Zé Maria sempre foi o mais valente da turma. Não enjeitava briga. Nem quando o desafeto era maior que ele.

Usava o estilingue com pericia e maldade. Os alvos eram qualquer coisa que se movesse. Gatos, cachorros, galinhas, papagaios, nada escapava da maldosa pontaria dele.

No tempo das mamonas e dos cabuis, usava-os como munição contra as pessoas.

Qualquer pessoa podia ser seu alvo. Quando alguém o encarava para reclamar, levantava a camisa para mostrar o cabo de um punhal. Isso era suficiente para o alvo parar e repensar a reclamação.
Pela fama de Zé Maria achavam que não valia a pena. Melhor ficar com a ardência da estilingada.
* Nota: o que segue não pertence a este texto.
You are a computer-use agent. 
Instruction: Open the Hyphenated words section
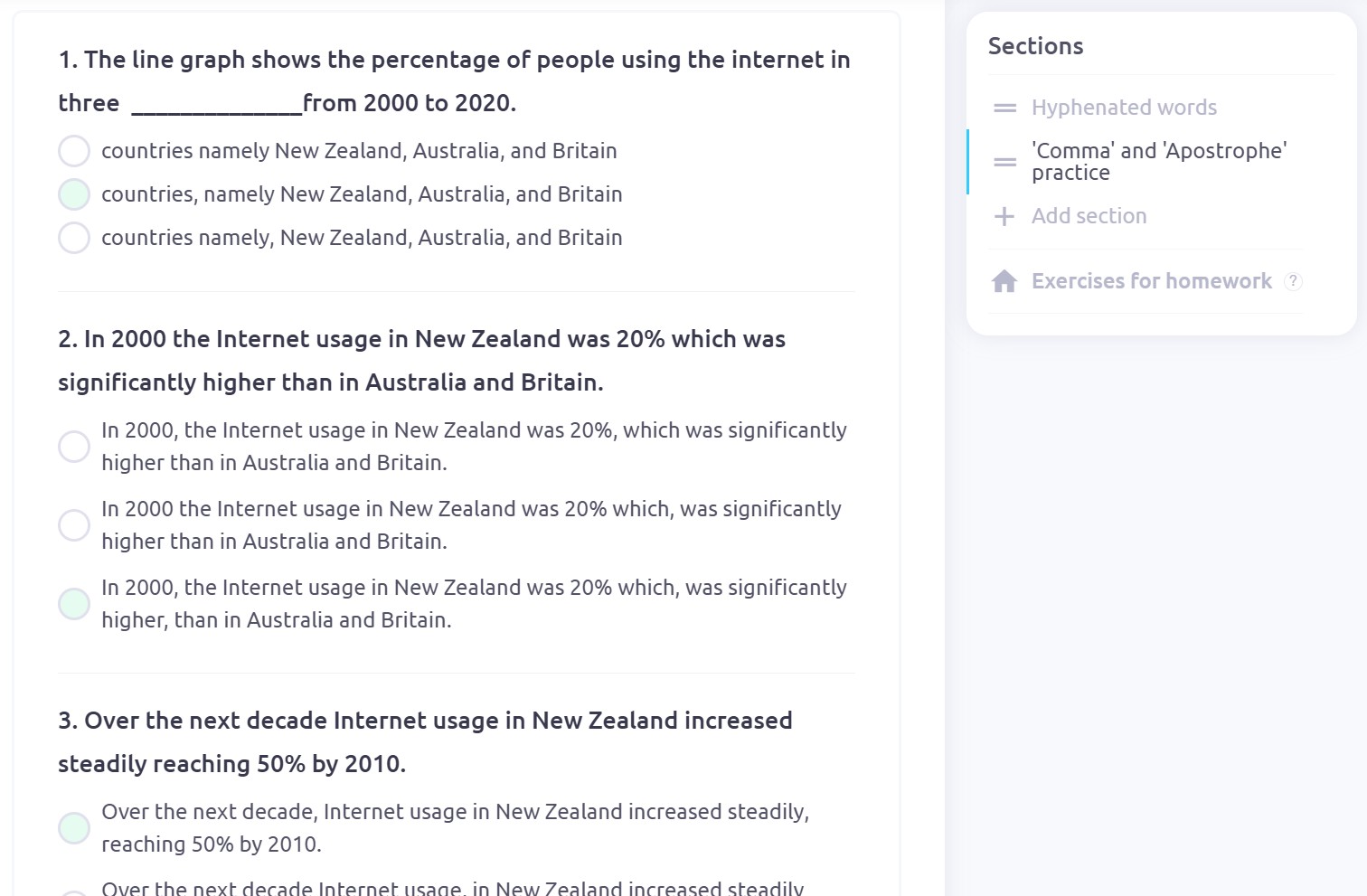[x=1124, y=108]
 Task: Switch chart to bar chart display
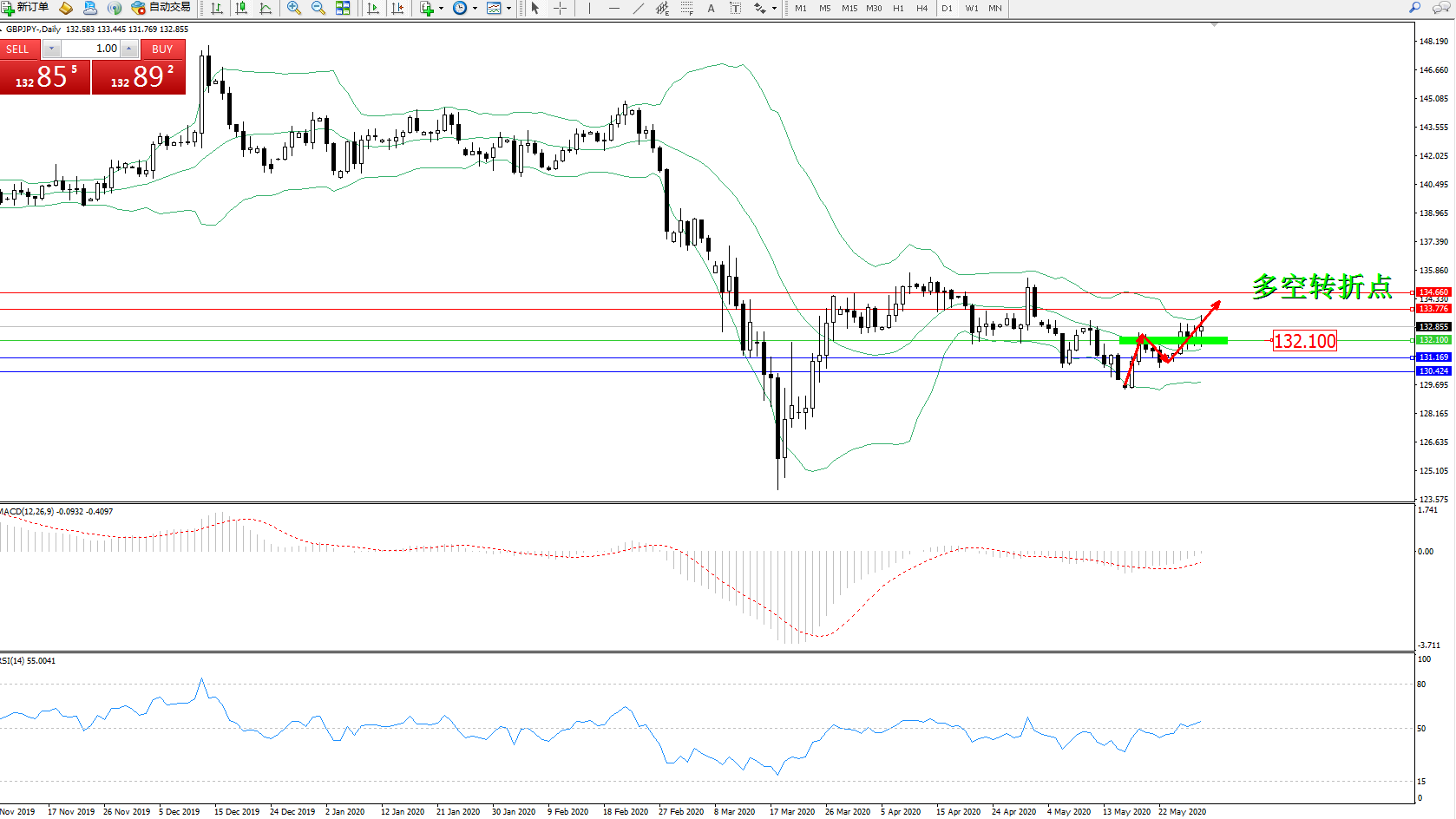[x=217, y=9]
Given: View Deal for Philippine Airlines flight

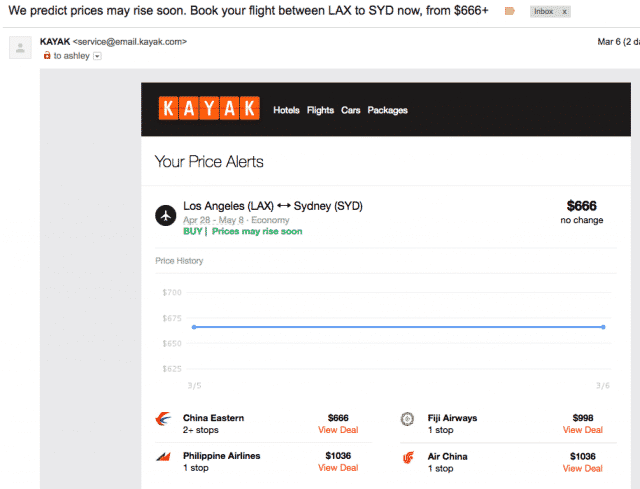Looking at the screenshot, I should click(x=338, y=468).
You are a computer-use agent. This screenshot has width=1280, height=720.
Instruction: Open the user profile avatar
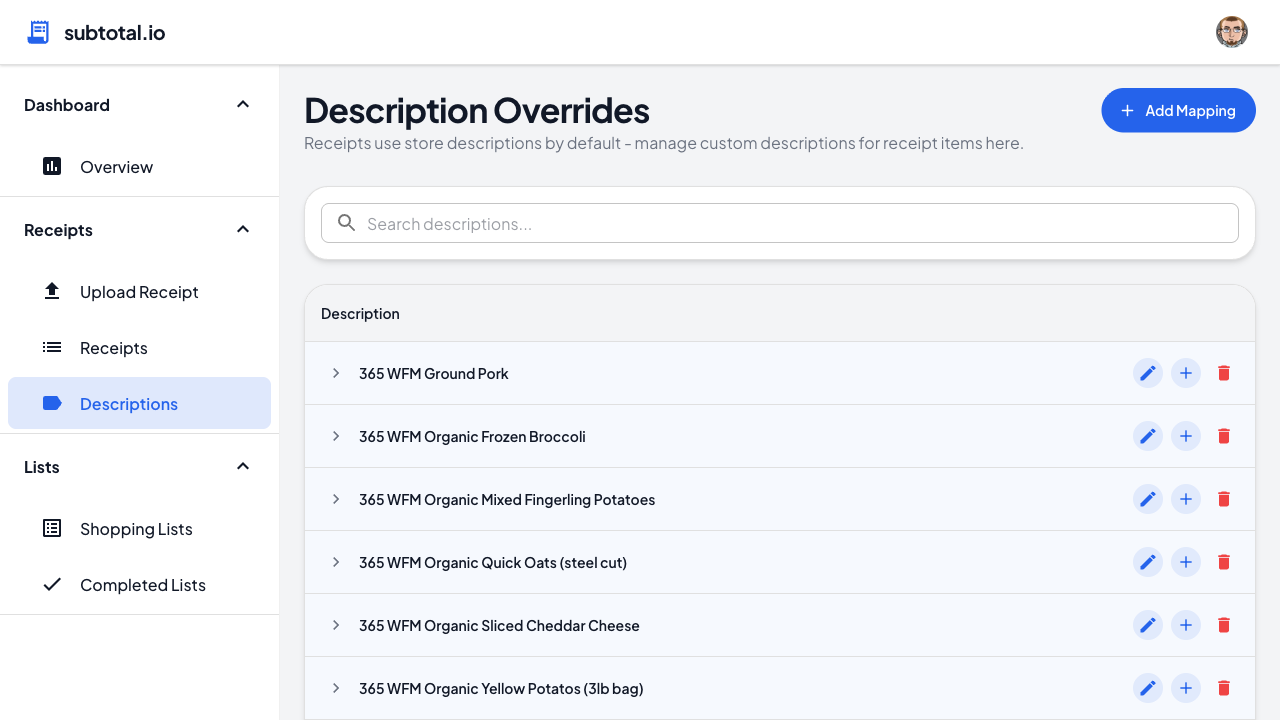pos(1232,31)
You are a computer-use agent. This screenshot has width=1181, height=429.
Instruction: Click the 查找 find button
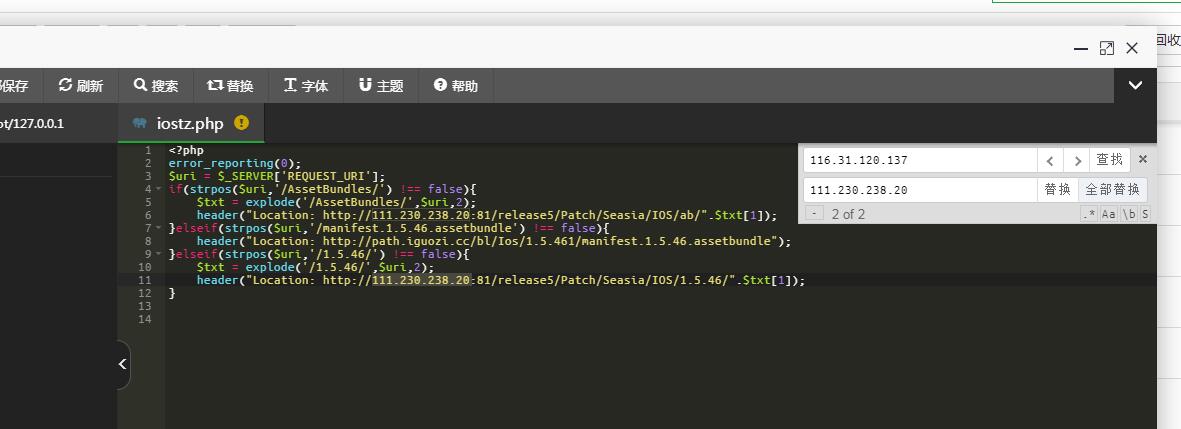point(1109,160)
A fama foi conquistada desde que a família veio morar na Vila. Espalharam que eram da Bahia, e que o avô de Zé Maria teve a cabeça cortada por ser do bando de lampião. Uma informação que beirava histórias míticas. Afinal, naqueles tempos Lampião e seu bando, eram tidos como os maiores malvados e assassinos que se poderiam imaginar. Pior até que os canibais Africanos que apareciam nos gibis do Fantasma e do Tarzan. Cangaceiros eram brasileiros e viviam lá pelas bandas da Bahia.

O punhal “herdou” do avô. Não tão grande, como nos gibis. Mas bastante convincente de sua periculosidade.

Um dia eu estava trazendo água do córrego – hoje tem uma avenida por sobre ele – em duas latas dependuradas numa vara. Era para molhar as plantas da horta que meu pai cultivava no quintal. Senti uma ardência na batata da perna. Nem precisei me virar pra saber que eu tinha sido alvo do Zé Maria. Ele estava junto com outros amigos, sentado na grama, em frente à casa do “Seo” Paulo. Coisa de dez metros de distância. No caminho arranquei uma ripa da cerca que veio com os pregos na ponta.

A primeira ripada transformou o riso amarelo em careta de dor. Acertou o braço que segurava o estilingue. O sangue esguichou e manchou a camisa que encobria o punhal. A segunda ripada não sei onde acertou, mas a ripa partiu-se e duas. A que ficou na minha mão ficou pontiaguda como lança afiada. Antes que ela atingisse o peito, minha mão foi segura por alguém que estava atrás de mim. Minha mãe, gritando, me arrastou longe, pra dentro de casa. Toda atarantada e gritando comigo, pegou uma caixinha onde guardava algum material de primeiros socorros. Ela tinha o hábito de manter a caixinha desde que fora enfermeira, na Iugoslávia. Estancou o sangue do cretino e fez um curativo possível.

Zé Maria ficou tão ressabiado com minha valentia momentânea que resolveu pedir desculpas pela estilingada. Minha mãe virou a tia preferida dele, e eu um protegido e companheiro de brincadeiras.

Fiquei sabendo que Zé Maria puxou cana diversas vezes. Num tiroteio com a polícia levou alguns tiros e uma das balas o transformou em paraplégico. Soube também que ele comanda um grupo da pesada, lá pelas bandas do Sapopemba, bairro da zona leste de São Paulo.

Um dia vou procura-lo para botar as lembranças em dia e dar um abraço num sujeito que acha que me protegeu.